Zk would perfect for online age verification, but governments do not want to implement it like this. Instead they want id and face collection for mass surveillance, using age verification as an excuse.
Europe is rolling out ZKP afaik.
The actual problem with ZKP is that you need a way to prevent generating thousands or millions of assertions from one ID and distributing them to whoever wants one, in a way which is undetectable and unstoppable by the government, and the only way to do that is with Google Play Integrity Protection and such.
Sort of, but not really. They have a design document for how ZKP-based age verification would be implemented in the white-label prototype app, but it is my understanding that the first implementation to be rolled out in the early adopter countries like mine (Denmark) will be based on "trust me, bro" central verifiers who promise not to do logging, with ZKP mentioned as a possible future alternative.

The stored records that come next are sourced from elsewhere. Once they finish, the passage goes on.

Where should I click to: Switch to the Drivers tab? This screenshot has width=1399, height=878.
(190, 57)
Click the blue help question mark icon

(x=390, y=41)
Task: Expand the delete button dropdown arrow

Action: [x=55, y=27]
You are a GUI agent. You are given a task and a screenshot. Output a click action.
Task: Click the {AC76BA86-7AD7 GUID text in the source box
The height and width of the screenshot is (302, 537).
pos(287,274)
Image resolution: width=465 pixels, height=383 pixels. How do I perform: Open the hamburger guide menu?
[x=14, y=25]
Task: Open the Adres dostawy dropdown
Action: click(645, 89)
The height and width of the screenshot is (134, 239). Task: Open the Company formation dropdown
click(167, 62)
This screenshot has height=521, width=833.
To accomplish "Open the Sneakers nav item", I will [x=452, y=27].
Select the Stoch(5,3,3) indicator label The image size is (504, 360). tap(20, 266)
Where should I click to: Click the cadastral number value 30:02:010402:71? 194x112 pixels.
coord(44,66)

Until I see the requirement of ZKP or equivalent provable zero-trust privacy guarantees in the law, I consider the promise of ZKP as a distraction (lie) to shut down the harshest criticism.

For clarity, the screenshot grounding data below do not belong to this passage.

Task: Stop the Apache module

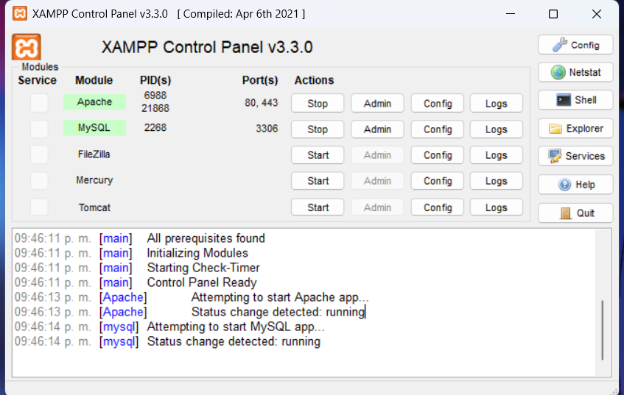Action: (x=318, y=103)
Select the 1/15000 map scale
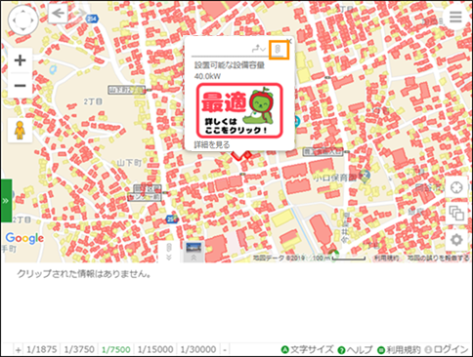 pyautogui.click(x=155, y=349)
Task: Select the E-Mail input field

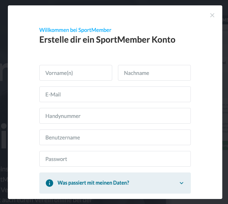Action: pos(115,94)
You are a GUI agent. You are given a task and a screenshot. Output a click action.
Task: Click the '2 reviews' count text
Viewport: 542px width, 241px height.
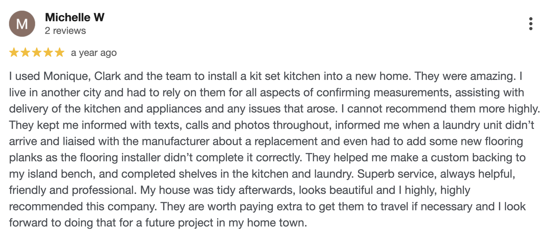tap(65, 31)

Google Play Integrity is not a requirement, but governments think it is. All you need to avoid trivial duplication of certificates is that keys are bound to a device which is also able to perform the primitive cryptographic operations needed to construct a ZKP proof. This could be achieved using a USB dongle. Still proprietary technology, but the scope of what needs to be locked down is much, much smaller than with a solution like Play Integrity.
Google is rolling out ZKP for age verification with state-issued digital IDs. See https://www.eff.org/deeplinks/2025/07/zero-knowledge-proofs-... for context
One problem with private age verification is that because each verification cannot be traced back to a user, it is hard to prevent abuse like credential sharing. Imagine how a single stolen credential can be used by any number of users because the verification step kept the credential private.

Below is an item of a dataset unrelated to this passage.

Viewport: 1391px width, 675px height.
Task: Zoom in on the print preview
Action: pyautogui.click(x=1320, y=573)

One method would be to use the same key that you use to hold some cryptocurrency, so if you share then you risk losing a bond.
Of course it's not ideal to make everybody hold crypto just to use online services, but maybe we can approximate that in other ways. Say, have the private data include name/SSN/DOB and maybe a credit card number, require the user to enter that stuff (or have browser do it), prover checks that it's all correct. Combine that with a challenge/response so proofs can't be reused. User can't share credentials without risking identity theft. Downside is more openings for local malware to succeed in identity theft, but maybe that's better than sending full credentials to big juicy central locations.
A third option would be to give everyone a hardware key that's hard to copy, but that would get expensive.
I think the best idea is to just skip age verification and keep the good ol' internet we've enjoyed for decades.
I assume they are solving this with secure enclaves creating one-time signatures.
For age verification and identity verification both afaik. Sometimes I wonder if what's needed is "just" a more public push for it, but these topics are so hopelessly technical, I think it has no hope to ever reach the mainstream and poll well. And that is ignoring all the other counterarguments against these that compound on top, some of which are culturally sensitive for many.
I saw a presentation about this 6 months ago, it looked promising for age verification for example, it's even an already done system, not a research article.
https://github.com/microsoft/crescent-credentials
But of course the thing would need users in order to attract users.
These topics are political and I seriously doubt these types of solutions are what the politicians are looking for. In fact, they are the exact opposite of what they are looking for because it takes away the excuses they are using and would lay bare what they are actually trying to do. BTW, I'm not suicidal and I bet you aren't either.
Based on recent revelations with certain "files" and brazen disregard for human life, I find it hard to believe that the "people" in the gov really care about children at all.
They care the way a cheetah cares about gazelles.